She sighed, hating this big, fat crush she had on him. If he knew, he’d vanish from her life. She knew it, so she kept her damn infatuation to herself. “Hungry?”
Eyes still closed, his lips curved. “Always.”
She laughed a little. This wasn’t a lie, the guy was truly always starving, like he was hollow on the inside and nothing could fill him up.
She reached across Dylan for the pack of crackers she had on her nightstand. Her arm brushed his and she felt a tingle make its way through her body. “Here,” she said, dipping the cracker first into the peanut butter and then the jelly, and holding it out to him.
He opened his eyes and then smiled. “PB and J for dinner.”
“Is there anything better?”
“No.” He sat up gingerly enough that she worried he’d been hurt elsewhere as well, but when he saw the look on her face, his eyes went dark. “Don’t,” he said and took the cracker, shoving the whole thing in his mouth.
“But—”
“Not talking about it, Tee.”
They dipped crackers into the peanut butter and jelly until they were both full. Actually, she got full right away but she didn’t want him to stop until he was full as well, so she totally overate.
And then had to open the top button on her jeans.
After, Dylan pulled her down with him to the bed again and closed his eyes. She thought that she couldn’t think of another place she’d rather be. She wanted them to grow up and still do this, still be like this. She’d be an artist and he’d be . . . “Dylan?” she whispered.
“Yeah?”
“What do you want to be when you get older?”
“Alive.”
Her heart pinched. “I mean as a job.”
His hand squeezed hers. “It doesn’t matter,” he said a little dully.
She knew what that meant. He didn’t see himself making it out, and that made her so sad that she couldn’t speak for a long moment.

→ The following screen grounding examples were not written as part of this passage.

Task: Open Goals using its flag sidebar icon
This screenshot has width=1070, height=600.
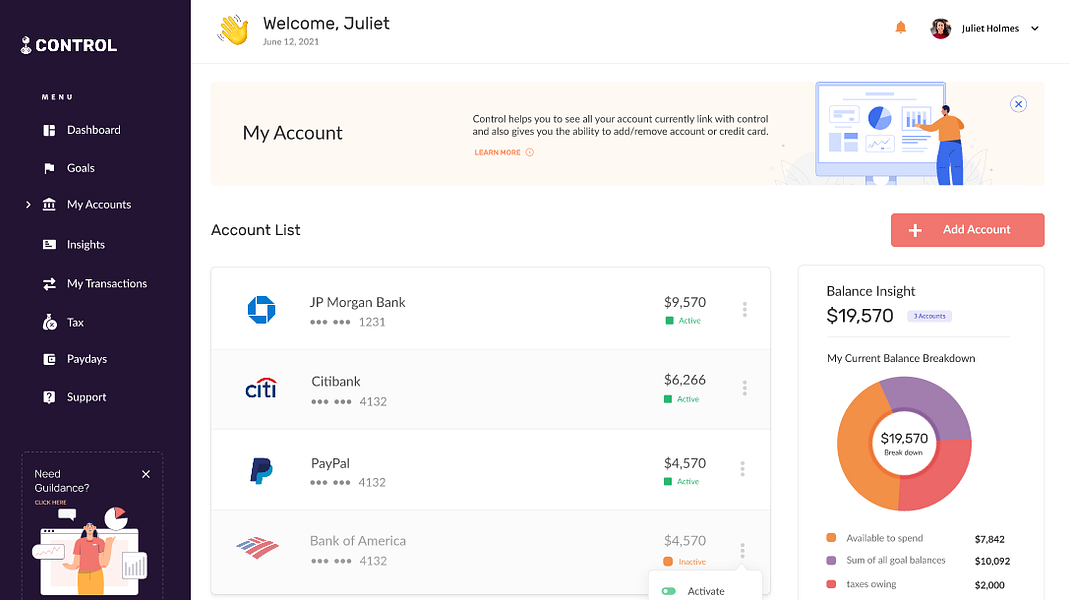Action: [49, 167]
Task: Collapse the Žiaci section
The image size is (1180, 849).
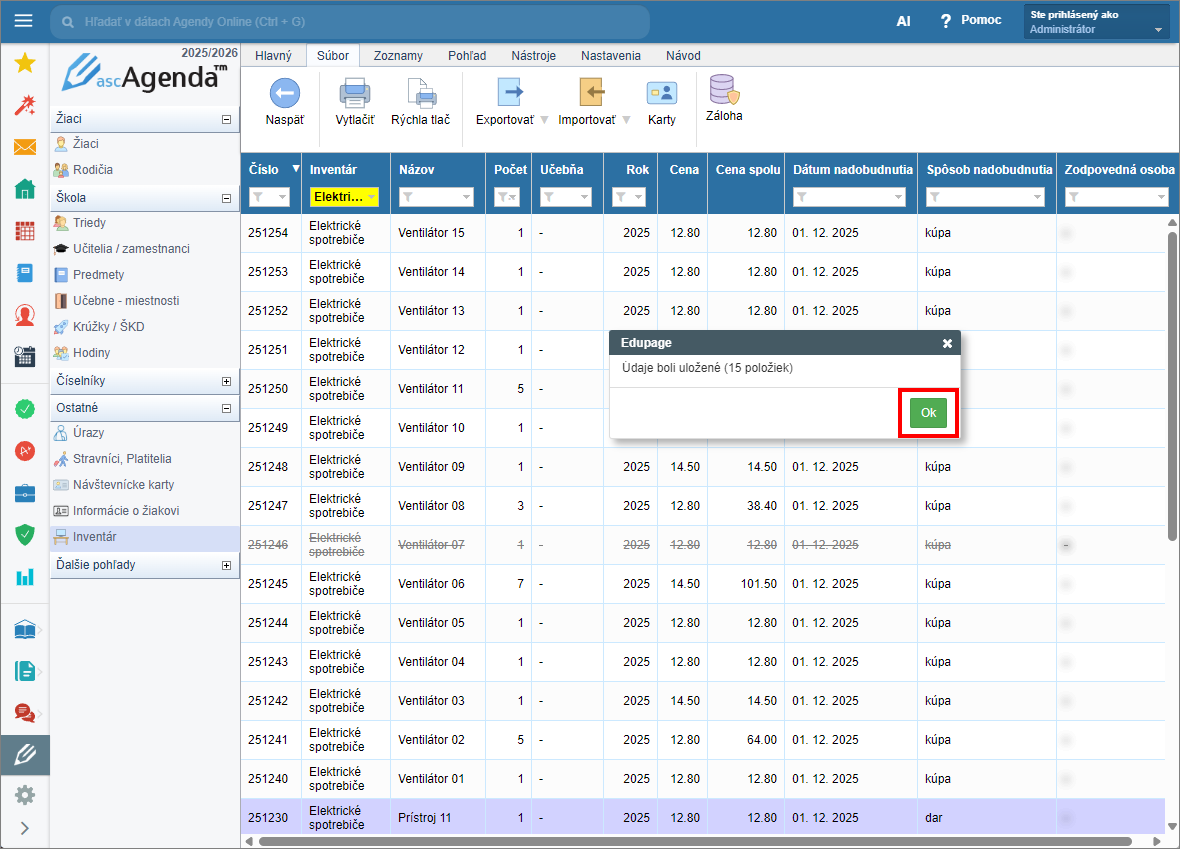Action: pos(227,119)
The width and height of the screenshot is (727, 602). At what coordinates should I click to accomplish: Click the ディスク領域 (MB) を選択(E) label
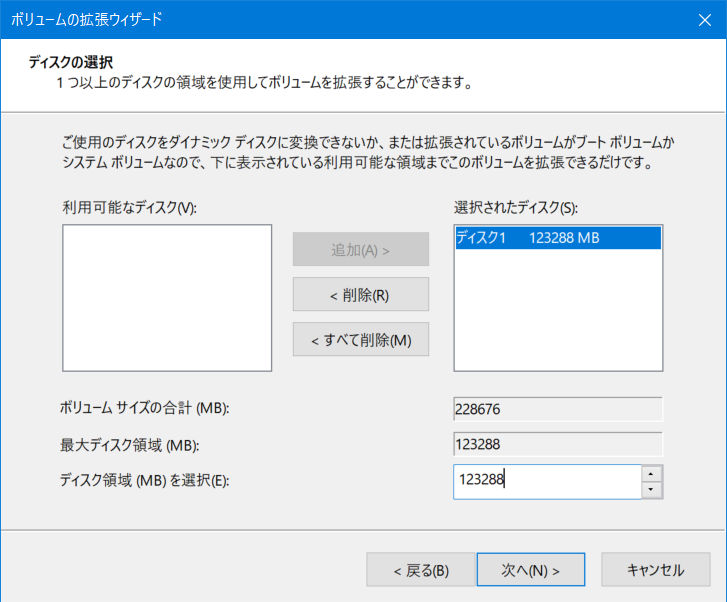click(145, 481)
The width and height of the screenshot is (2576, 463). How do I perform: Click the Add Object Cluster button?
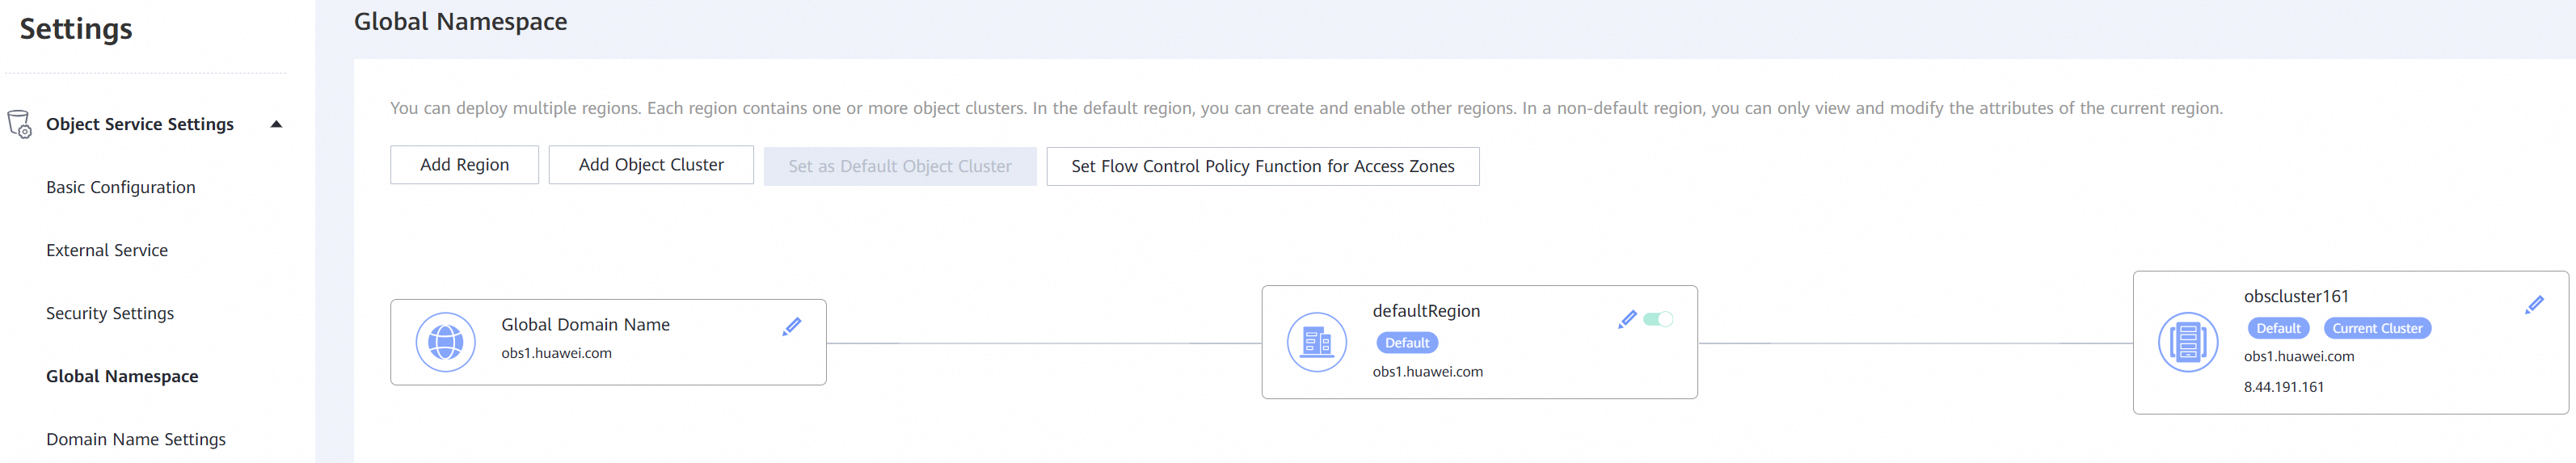(651, 165)
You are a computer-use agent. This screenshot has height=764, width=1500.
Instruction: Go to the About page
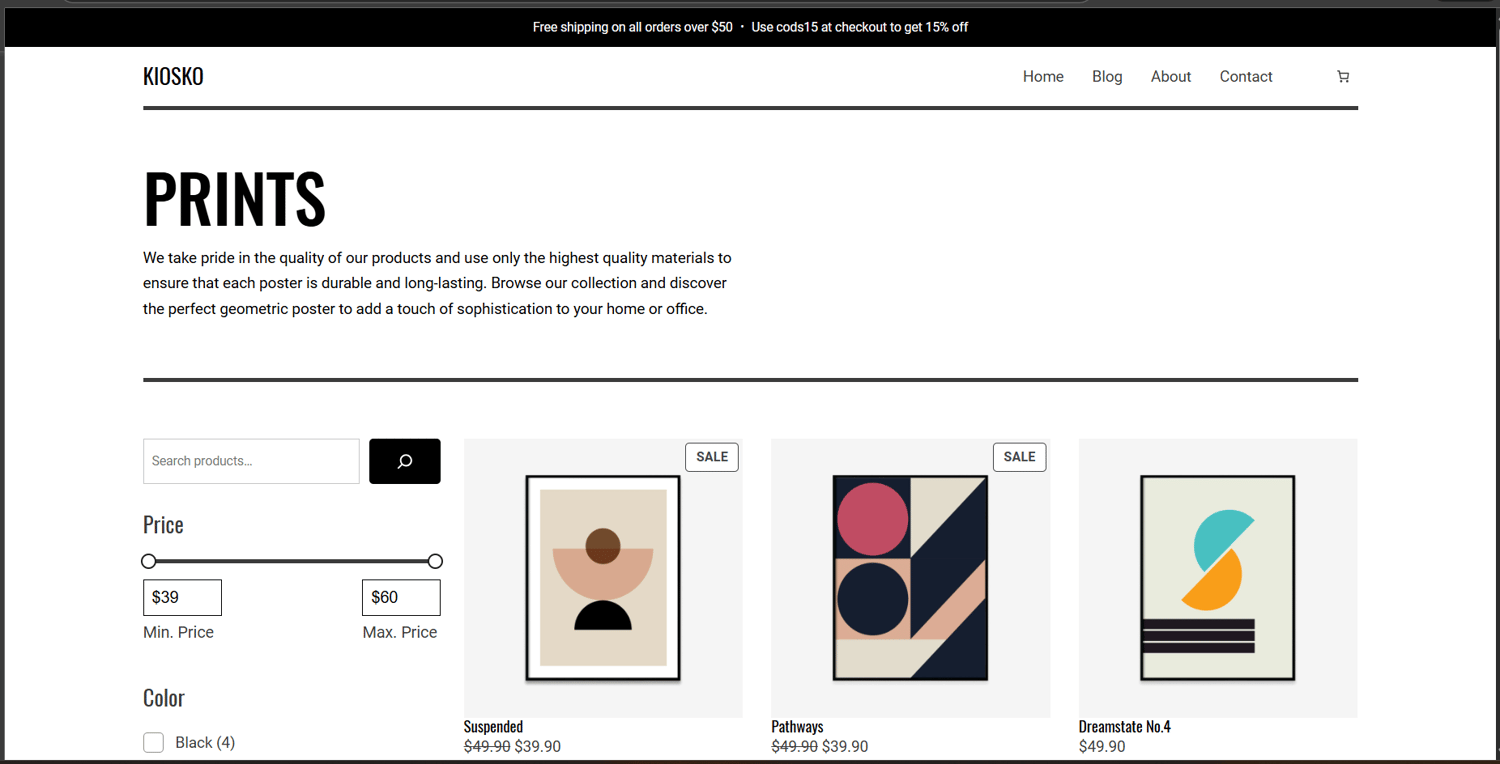[1170, 76]
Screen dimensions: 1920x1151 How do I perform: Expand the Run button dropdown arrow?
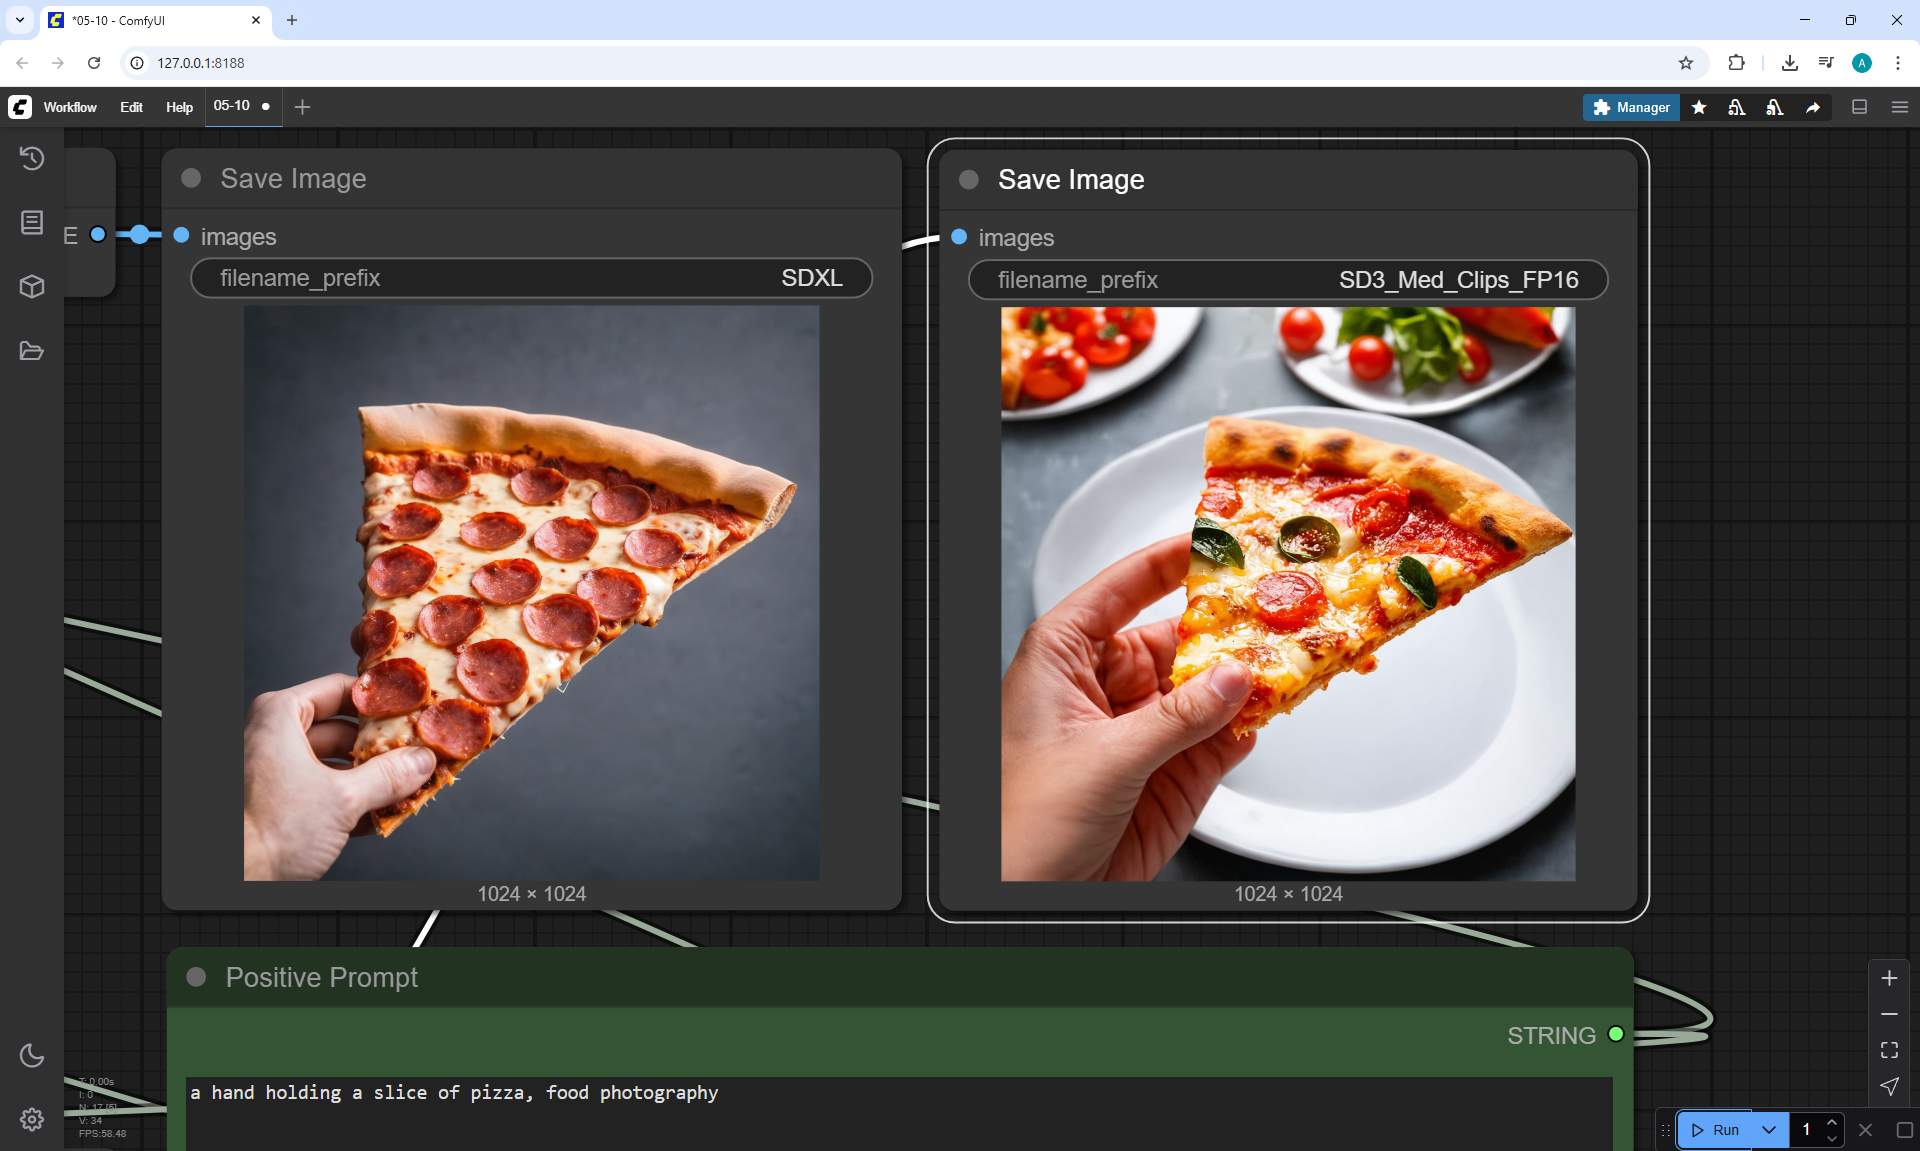tap(1769, 1130)
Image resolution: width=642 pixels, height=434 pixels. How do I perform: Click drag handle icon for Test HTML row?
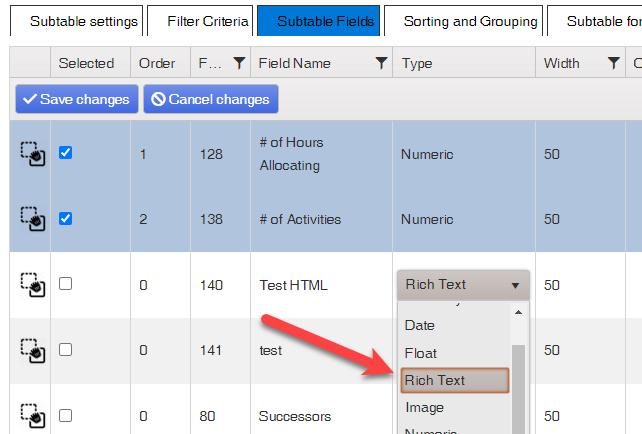pyautogui.click(x=33, y=285)
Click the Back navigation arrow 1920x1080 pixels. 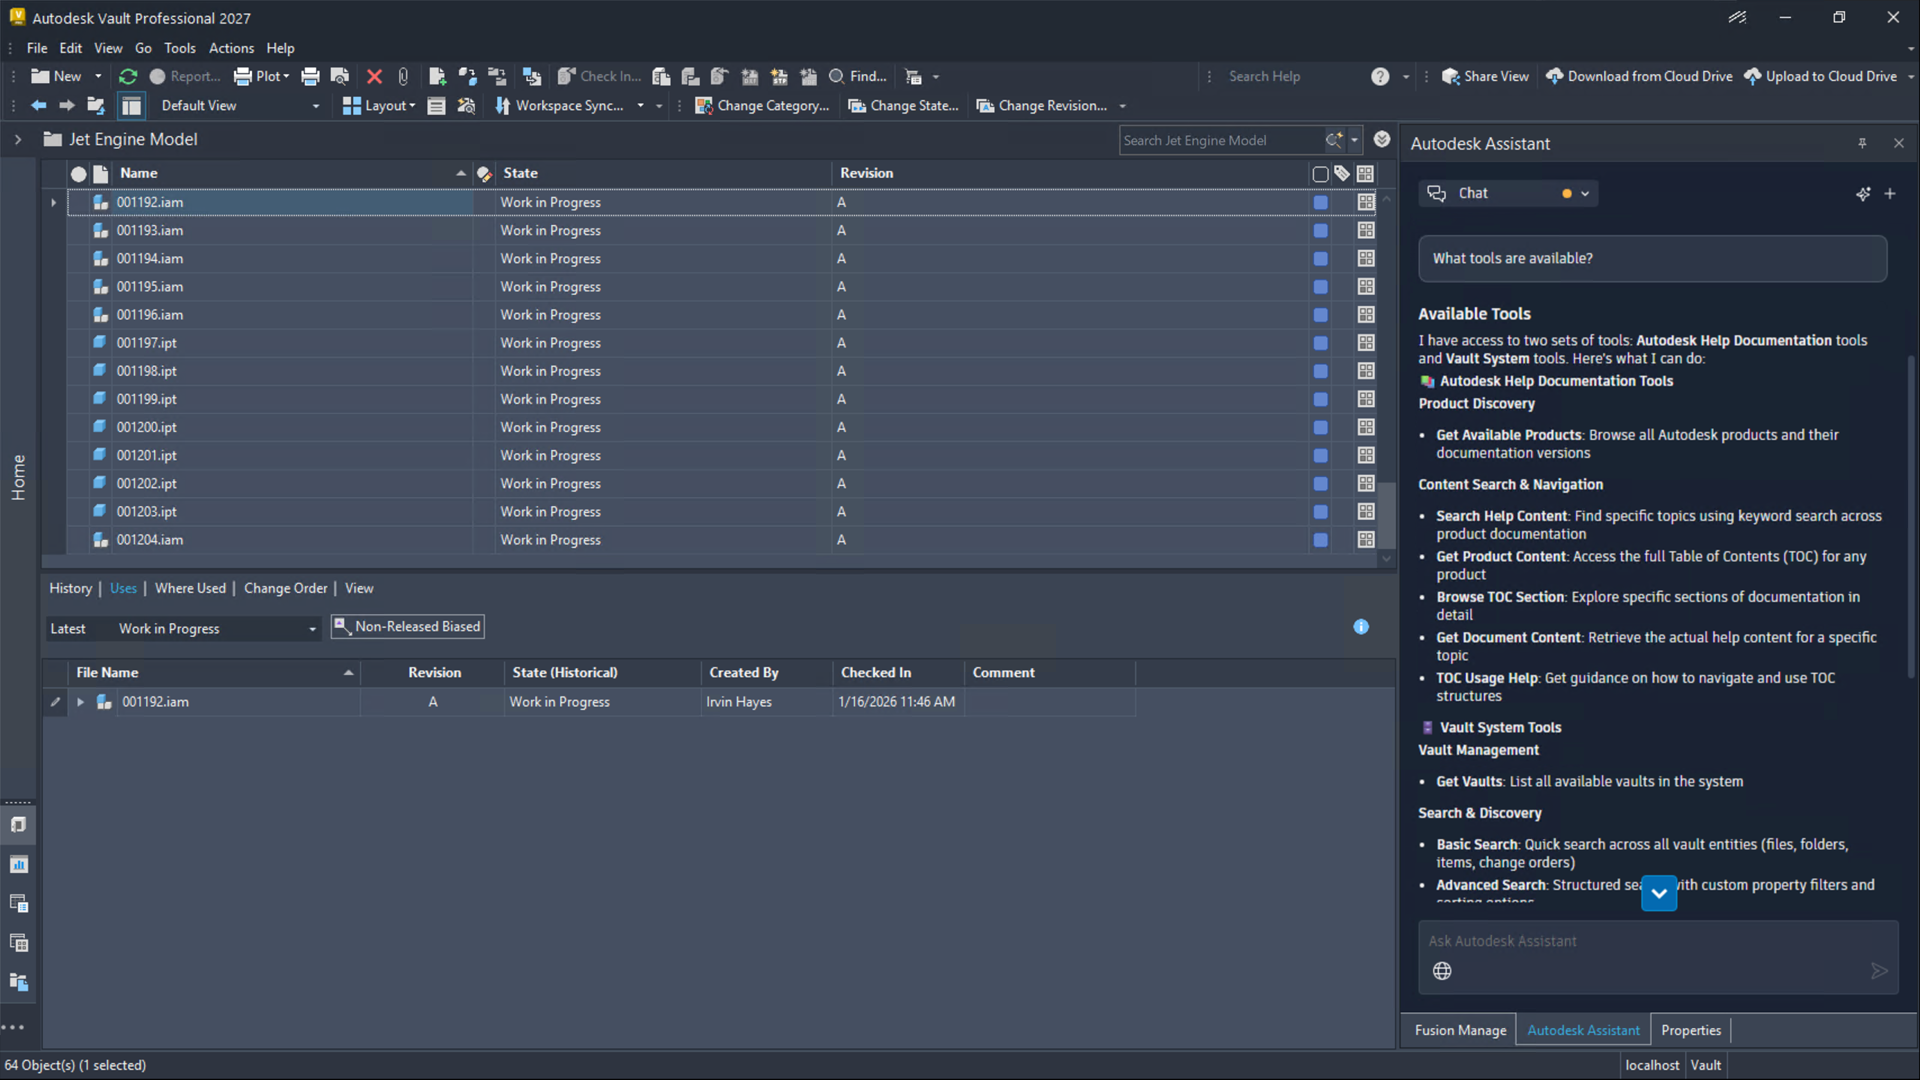[38, 106]
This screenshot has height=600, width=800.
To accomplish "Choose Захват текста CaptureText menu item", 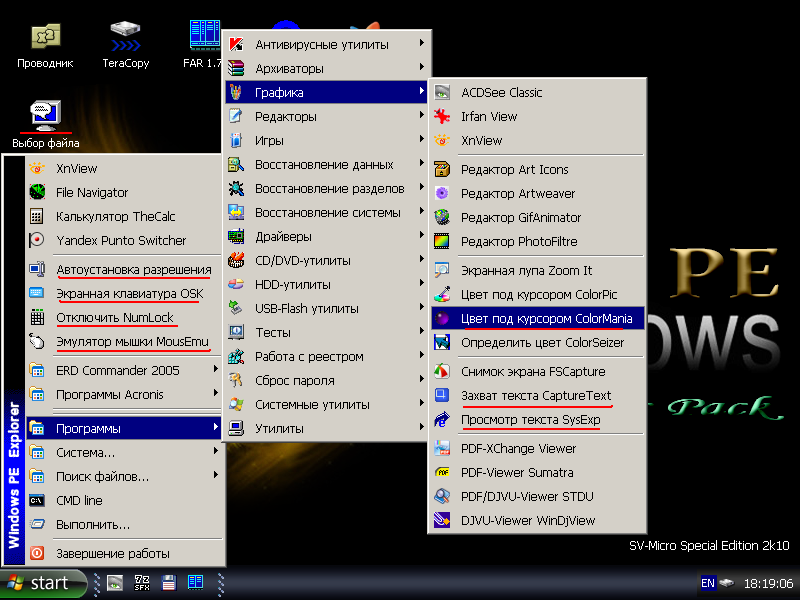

As if he knew he’d brought her down, he stirred himself and changed the subject. “Did you finish your biology homework?”
“Shh,” she said. “I’m sleeping.”
“Tee.”
“You can help me tomorrow,” she murmured softly, letting herself relax against him, purposely letting him think she was exhausted.
She felt when the tension finally left him and he fell asleep. Only then did she allow her eyes to close. She was comfortable and she should’ve been thrilled because she never slept as well as she did when he was in her bed. But worry for him kept her up long after he’d drifted off.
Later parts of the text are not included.